Quale sarà la presa che avrà sui proprietari o sui piccoli commercianti, è difficile dirlo. Il Comune, ad ogni modo, vuole fare il suo per rivitalizzare il centro storico di Fondi e ieri con una delibera di indirizzo votata all'unanimità dal Consiglio comunale, ha previsto la possibilità per chi possiede un locale al piano terra (box, piccoli garage, locali originariamente non a destinazione commerciale) di trasformarli in attività di vicinato. Negozi di quartiere, botteghe e simili, in grado di mettere in circolo la piccola economia nella parte vecchia della città. Un modo per rilanciare il centro storico e, come hanno spiegato il presidente della commissione Urbanistica Vincenzo Mattei e il capogruppo di Forza Italia Vincenzo Carnevale «rivitalizzarne il tessuto produttivo e sociale con l'adozione di provvedimenti finalizzati a dare dignità e competitività». La proposta è stata accolta con favore anche dall'opposizione. I consiglieri comunali Mario Fiorillo, Maria Civita Paparello e Luigi Parisella anno sottolineato la bontà del provvedimento e anzi, Paparello ha proposto - trovando il favore dell'assise - anche ulteriori agevolazioni per i proprietari delle mura attraverso un ribasso dell'Imu.
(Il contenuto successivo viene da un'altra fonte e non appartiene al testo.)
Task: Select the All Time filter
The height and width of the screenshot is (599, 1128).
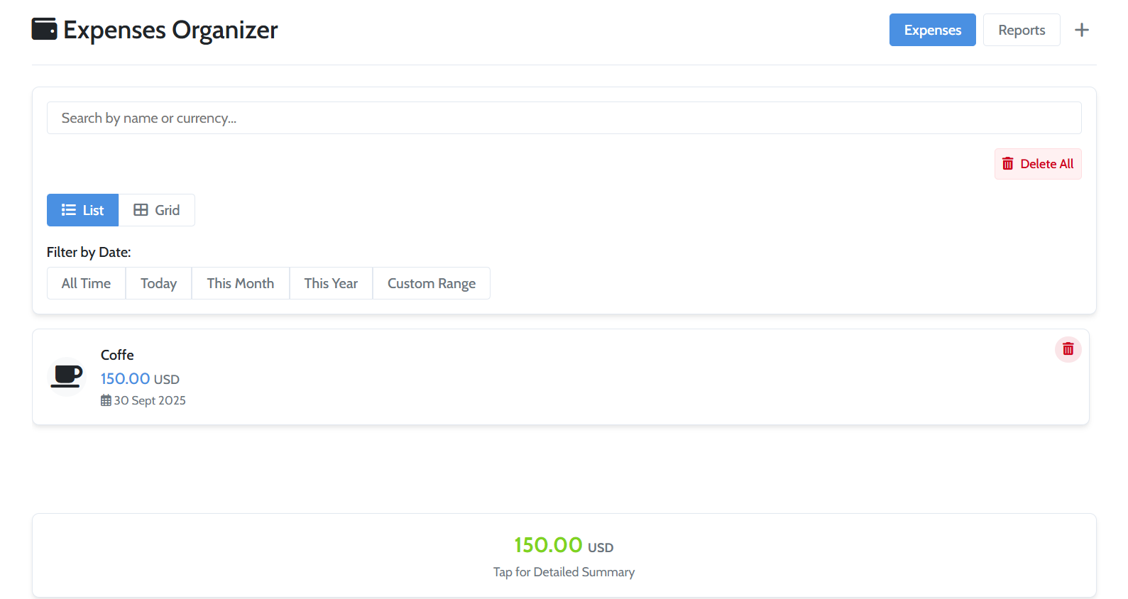Action: pyautogui.click(x=86, y=282)
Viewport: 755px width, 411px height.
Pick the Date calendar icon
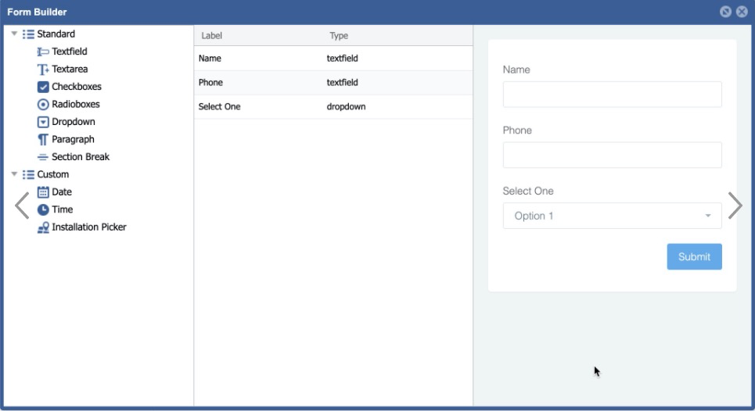(x=43, y=192)
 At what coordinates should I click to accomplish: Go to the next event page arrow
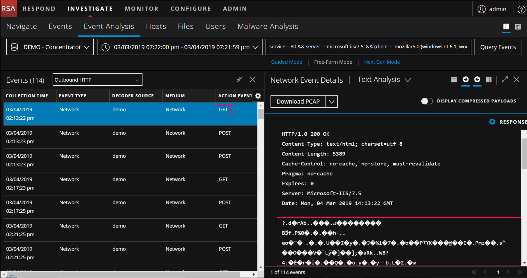[508, 272]
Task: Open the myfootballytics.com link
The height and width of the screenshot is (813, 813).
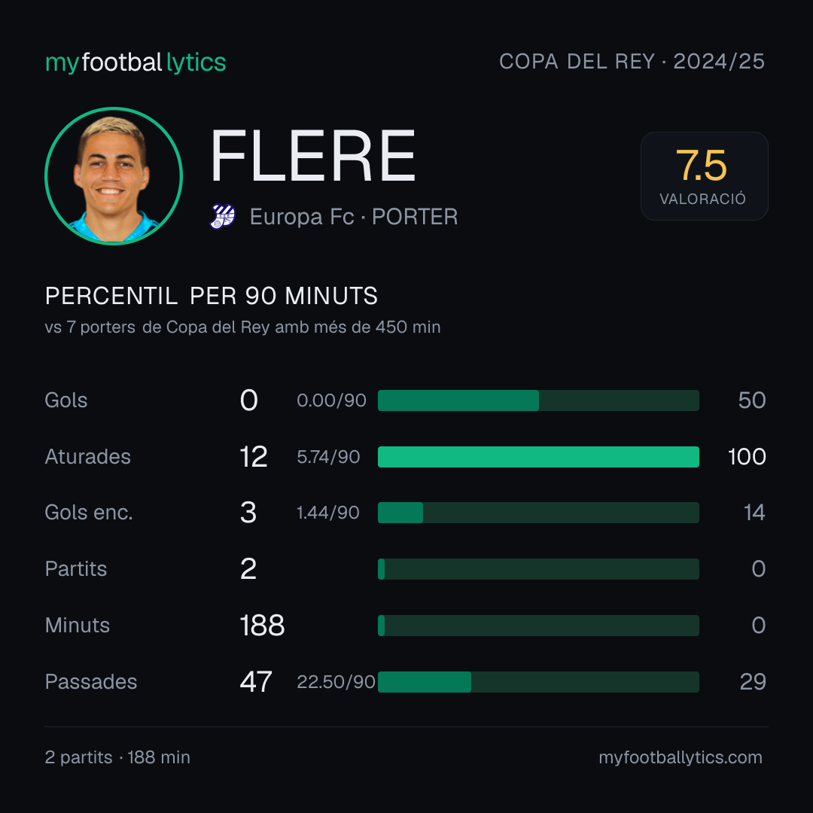Action: click(681, 757)
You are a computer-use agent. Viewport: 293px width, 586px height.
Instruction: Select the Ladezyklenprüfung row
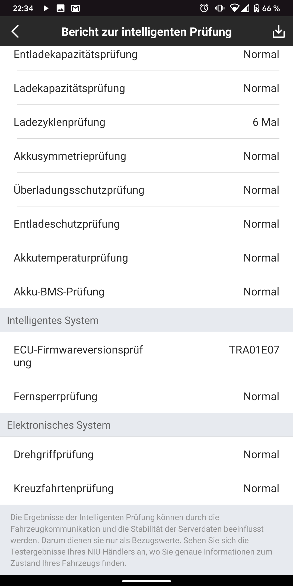tap(147, 122)
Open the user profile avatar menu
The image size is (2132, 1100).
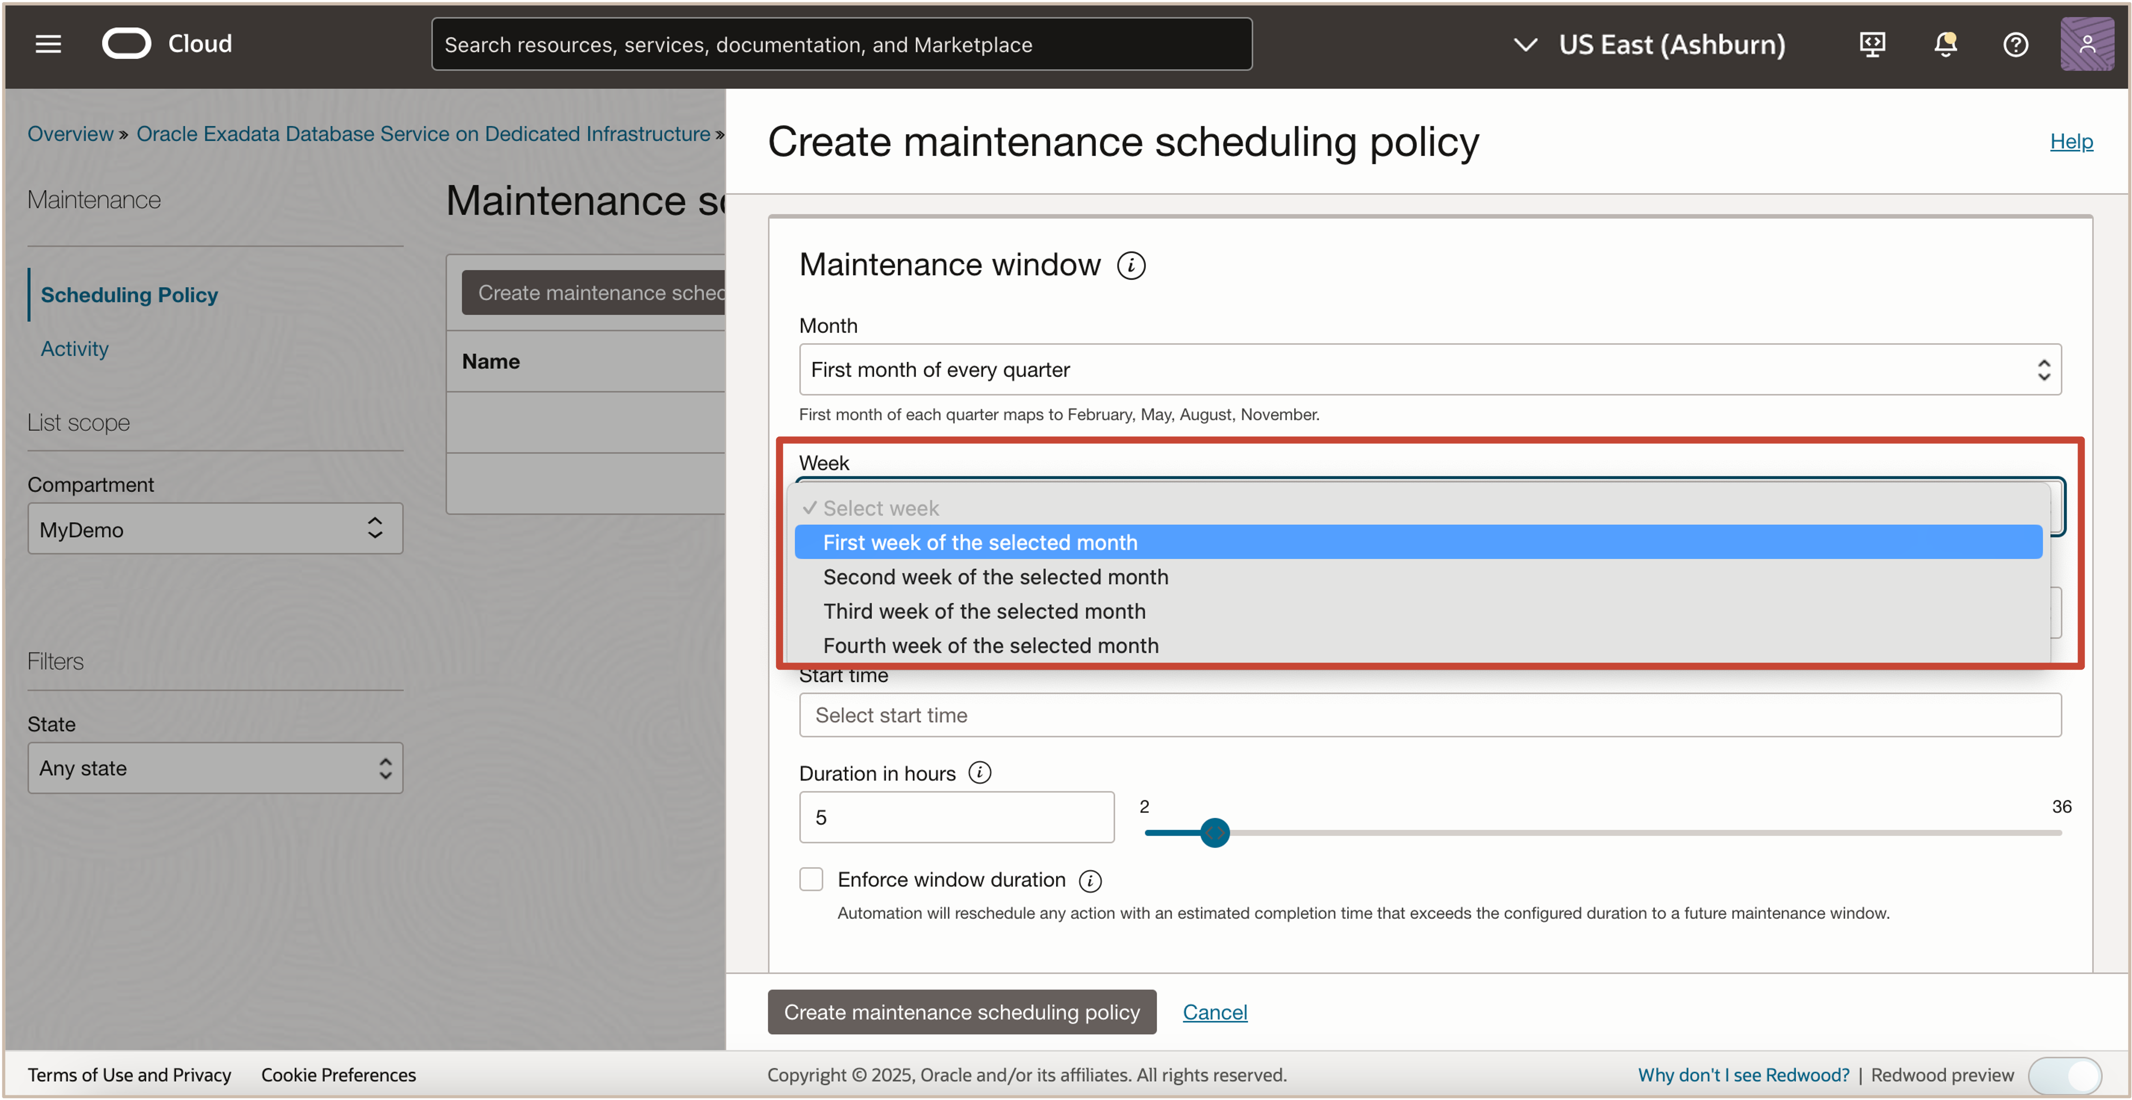pos(2087,44)
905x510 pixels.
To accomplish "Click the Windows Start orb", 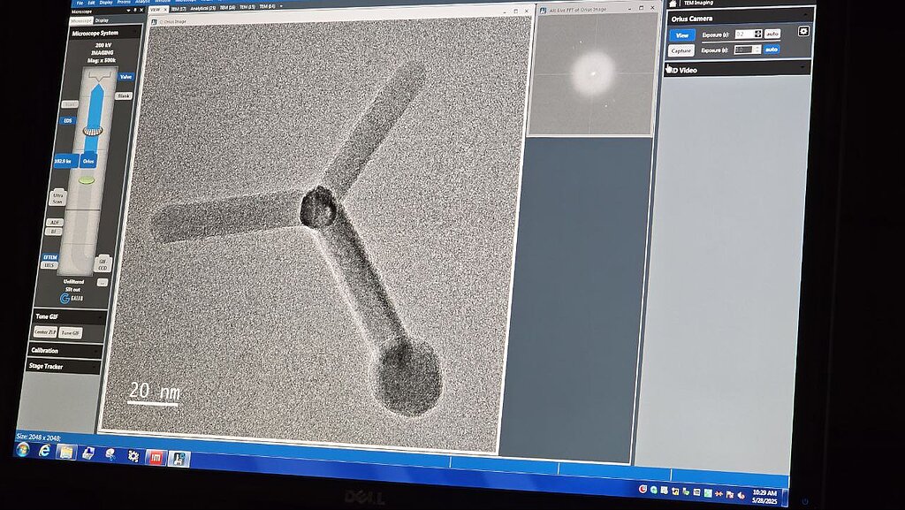I will click(23, 449).
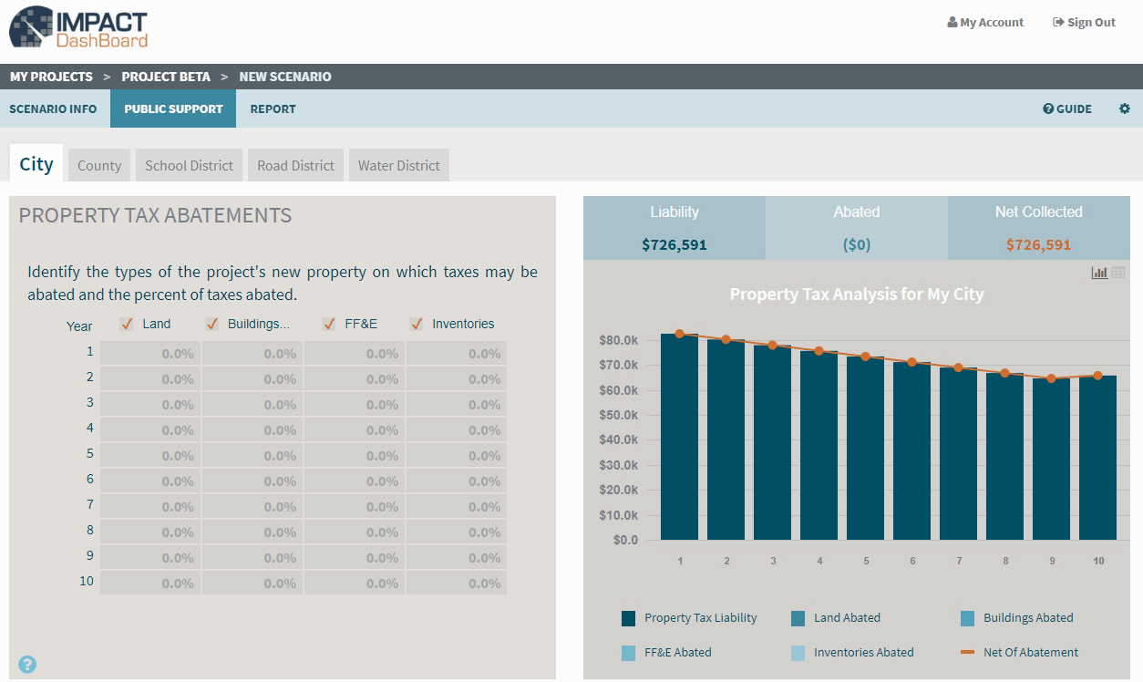The height and width of the screenshot is (682, 1143).
Task: Switch to the County tab
Action: [x=99, y=165]
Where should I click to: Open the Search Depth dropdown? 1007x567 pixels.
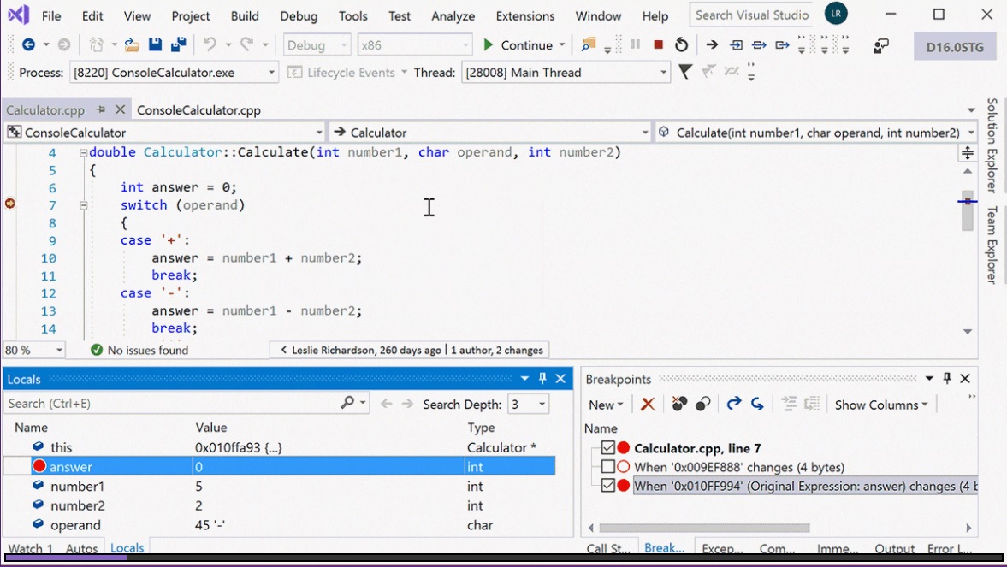(x=542, y=404)
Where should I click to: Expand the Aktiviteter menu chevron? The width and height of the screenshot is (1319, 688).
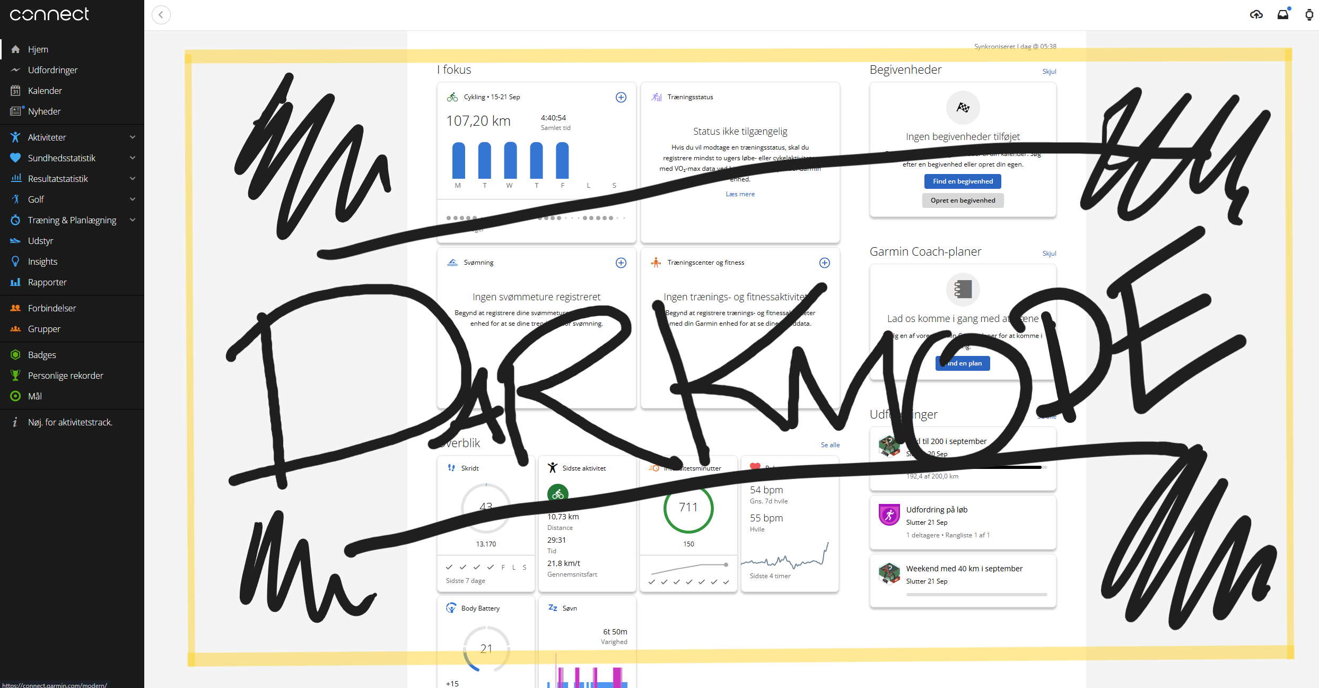click(x=133, y=137)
Corso Appio Claudio e relative traverse, tutto il centro circondato dalle mura può diventare un piccolo borgo di attività di quartiere. L'amministrazione comunale sta facendo di tutto per attirare investimenti. Oltre a svincolare dalle previsioni del Ppe alcuni locali non immaginati inizialmente come destinati al commercio (stante la presenza di requisiti igienico sanitari) in città già da tre anni chi prende in locazione locali sfitti da almeno 12 mesi, non paga la Tari il primo anno e la paga al 50% nei successivi due. E non è finita. Una mano alla destinazione di bene comune di immobili questa volta del patrimonio comunale, la daranno sicuramente anche i 21 edifici confiscati alla criminalità organizzata, che ora l'Agenzia nazionale per l'amministrazione dei Beni confiscati ha ceduto al Comune. Che vuole farne attività sociali, dunque destinarli sia ad uso residenziale popolare o a comunità alloggio, o ancora da affidare ad associazioni locali. Anche qui, minoranza d'accordo. No, invece, di Paparello e Fiorillo all'istituzione dell'unità cinofila nei vigili urbani. Il contrasto allo spaccio, secondo i due consiglieri del Pd è compito di altre forze dell'ordine.